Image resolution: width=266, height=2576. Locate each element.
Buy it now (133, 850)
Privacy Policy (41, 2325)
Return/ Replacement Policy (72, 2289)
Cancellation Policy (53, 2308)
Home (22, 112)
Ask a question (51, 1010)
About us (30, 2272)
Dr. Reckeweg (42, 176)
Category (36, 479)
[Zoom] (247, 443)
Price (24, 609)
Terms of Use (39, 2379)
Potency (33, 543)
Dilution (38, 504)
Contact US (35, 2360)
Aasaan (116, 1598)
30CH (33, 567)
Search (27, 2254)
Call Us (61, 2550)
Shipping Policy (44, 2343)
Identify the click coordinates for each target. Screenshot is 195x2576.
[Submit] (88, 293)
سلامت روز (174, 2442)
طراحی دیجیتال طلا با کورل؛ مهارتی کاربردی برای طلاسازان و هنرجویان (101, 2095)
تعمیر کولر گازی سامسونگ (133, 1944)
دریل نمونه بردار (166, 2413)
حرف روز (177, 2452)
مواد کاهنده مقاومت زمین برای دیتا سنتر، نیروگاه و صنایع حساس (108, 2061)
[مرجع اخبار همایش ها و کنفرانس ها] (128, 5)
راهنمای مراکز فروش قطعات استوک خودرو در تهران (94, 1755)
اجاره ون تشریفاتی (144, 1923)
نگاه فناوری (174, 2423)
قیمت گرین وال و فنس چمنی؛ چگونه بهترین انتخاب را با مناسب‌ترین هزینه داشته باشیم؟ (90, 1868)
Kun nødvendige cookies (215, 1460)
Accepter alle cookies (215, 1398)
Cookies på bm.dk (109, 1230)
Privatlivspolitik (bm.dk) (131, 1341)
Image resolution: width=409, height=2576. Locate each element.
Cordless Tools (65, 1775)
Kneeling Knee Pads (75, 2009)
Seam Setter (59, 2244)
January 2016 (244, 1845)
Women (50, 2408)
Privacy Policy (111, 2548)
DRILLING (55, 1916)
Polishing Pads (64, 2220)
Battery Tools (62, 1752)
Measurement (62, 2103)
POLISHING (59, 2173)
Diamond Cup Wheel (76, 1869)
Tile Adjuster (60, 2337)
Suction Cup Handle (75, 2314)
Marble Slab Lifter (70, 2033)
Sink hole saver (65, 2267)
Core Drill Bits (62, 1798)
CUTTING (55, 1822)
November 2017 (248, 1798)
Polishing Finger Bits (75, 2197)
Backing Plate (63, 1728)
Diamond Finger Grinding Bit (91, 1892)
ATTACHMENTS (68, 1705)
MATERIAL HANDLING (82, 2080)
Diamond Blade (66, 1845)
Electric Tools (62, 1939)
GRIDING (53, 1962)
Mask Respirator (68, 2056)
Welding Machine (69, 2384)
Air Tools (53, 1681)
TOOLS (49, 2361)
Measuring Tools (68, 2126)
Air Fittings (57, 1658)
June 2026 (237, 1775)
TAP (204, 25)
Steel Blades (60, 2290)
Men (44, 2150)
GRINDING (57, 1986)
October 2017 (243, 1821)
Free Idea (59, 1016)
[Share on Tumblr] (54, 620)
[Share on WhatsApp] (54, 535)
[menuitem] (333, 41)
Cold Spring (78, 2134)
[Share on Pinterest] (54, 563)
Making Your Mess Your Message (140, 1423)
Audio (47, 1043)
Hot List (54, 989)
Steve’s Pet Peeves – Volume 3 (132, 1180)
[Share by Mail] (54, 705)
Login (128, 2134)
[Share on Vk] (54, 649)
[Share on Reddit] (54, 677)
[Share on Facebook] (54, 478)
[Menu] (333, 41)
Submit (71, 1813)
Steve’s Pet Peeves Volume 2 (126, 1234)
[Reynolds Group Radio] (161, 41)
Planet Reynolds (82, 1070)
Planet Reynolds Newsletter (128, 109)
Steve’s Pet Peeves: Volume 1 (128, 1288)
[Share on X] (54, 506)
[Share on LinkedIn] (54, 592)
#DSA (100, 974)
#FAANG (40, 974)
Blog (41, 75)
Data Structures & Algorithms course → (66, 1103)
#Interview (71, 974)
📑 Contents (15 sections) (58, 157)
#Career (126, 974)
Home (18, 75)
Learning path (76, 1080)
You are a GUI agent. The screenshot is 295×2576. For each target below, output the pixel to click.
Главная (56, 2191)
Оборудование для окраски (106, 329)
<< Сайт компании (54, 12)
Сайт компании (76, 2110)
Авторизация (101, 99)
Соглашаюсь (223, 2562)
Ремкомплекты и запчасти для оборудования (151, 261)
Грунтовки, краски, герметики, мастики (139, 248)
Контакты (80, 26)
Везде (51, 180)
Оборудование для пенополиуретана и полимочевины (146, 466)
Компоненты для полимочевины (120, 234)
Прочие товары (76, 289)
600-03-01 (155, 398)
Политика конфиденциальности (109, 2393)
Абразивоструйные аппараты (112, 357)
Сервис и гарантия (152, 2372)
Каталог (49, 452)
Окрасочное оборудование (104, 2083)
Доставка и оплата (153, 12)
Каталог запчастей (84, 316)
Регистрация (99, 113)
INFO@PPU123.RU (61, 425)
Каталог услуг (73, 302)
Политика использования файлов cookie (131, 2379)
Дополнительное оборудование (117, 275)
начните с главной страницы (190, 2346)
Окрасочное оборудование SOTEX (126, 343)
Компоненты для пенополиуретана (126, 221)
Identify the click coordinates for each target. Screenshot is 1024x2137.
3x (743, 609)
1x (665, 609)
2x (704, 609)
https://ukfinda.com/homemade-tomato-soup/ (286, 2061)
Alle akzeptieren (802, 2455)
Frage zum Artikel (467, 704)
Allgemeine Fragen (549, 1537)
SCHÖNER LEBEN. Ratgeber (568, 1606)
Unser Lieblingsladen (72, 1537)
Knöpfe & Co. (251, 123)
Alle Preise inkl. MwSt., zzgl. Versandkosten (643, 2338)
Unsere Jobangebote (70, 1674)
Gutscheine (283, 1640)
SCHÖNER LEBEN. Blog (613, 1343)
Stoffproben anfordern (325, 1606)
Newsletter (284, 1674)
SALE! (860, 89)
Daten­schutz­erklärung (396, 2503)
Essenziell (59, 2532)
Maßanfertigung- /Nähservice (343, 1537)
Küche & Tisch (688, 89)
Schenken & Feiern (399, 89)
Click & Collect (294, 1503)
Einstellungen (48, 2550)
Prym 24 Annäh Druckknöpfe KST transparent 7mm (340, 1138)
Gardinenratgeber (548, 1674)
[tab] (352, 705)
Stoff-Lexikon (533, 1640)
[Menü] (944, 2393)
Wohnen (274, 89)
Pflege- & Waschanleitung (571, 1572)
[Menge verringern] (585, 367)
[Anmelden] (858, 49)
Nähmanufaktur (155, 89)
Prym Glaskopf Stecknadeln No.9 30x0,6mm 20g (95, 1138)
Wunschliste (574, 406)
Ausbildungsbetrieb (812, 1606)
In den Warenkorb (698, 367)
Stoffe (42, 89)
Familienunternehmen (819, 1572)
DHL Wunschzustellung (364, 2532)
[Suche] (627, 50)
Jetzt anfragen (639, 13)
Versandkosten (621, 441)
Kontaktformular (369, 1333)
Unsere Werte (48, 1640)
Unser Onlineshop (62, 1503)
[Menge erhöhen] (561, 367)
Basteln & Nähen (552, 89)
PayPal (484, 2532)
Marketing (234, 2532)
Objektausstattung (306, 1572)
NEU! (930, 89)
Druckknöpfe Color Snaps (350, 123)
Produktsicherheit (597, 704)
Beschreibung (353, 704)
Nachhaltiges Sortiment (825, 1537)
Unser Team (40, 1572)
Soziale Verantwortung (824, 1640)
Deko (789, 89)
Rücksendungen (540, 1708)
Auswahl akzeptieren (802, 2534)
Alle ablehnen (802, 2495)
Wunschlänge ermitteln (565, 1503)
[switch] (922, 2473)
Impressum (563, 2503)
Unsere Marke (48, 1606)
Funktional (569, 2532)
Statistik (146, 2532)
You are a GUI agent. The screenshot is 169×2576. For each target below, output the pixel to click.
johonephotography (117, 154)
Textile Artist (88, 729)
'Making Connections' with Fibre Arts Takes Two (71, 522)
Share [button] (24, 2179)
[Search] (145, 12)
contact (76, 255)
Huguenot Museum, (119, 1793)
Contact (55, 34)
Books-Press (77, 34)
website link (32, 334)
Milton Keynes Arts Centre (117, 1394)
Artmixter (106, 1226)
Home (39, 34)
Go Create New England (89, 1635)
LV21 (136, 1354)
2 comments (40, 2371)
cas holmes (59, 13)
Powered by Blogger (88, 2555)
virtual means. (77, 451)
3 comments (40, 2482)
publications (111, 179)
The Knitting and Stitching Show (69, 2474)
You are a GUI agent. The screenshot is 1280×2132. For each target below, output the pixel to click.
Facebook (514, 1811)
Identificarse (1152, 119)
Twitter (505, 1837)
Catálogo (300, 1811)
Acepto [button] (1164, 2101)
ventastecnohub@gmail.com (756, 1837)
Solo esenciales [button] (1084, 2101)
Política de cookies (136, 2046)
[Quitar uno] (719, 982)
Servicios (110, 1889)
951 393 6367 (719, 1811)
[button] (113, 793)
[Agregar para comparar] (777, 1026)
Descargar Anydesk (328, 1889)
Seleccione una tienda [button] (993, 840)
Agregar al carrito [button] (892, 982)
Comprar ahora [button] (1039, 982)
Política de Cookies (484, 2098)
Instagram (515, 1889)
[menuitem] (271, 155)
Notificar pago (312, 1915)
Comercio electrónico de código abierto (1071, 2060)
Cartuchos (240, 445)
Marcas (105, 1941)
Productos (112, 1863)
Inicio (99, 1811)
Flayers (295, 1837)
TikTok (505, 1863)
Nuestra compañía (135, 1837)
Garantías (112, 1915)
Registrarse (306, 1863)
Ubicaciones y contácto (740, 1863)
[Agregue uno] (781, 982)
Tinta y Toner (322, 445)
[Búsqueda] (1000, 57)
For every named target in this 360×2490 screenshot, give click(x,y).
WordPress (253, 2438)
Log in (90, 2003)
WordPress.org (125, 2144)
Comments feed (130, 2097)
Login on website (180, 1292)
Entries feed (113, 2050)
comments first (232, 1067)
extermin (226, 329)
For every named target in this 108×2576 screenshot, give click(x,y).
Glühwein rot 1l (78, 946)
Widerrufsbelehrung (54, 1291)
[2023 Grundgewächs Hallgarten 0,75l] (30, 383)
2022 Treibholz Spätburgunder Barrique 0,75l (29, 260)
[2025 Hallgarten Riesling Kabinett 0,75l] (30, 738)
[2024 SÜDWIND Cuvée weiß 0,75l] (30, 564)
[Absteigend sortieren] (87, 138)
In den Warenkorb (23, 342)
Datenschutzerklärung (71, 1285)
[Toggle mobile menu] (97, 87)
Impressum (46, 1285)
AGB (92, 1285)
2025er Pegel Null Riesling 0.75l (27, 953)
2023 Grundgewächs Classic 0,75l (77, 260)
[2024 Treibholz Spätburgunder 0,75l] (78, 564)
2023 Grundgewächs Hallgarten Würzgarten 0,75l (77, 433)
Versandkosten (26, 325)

● **PROBLEM STATEMENT**: A single number is required: the count of lines in the listing that contain the string "Locate".

● **ANSWER BOX**: 2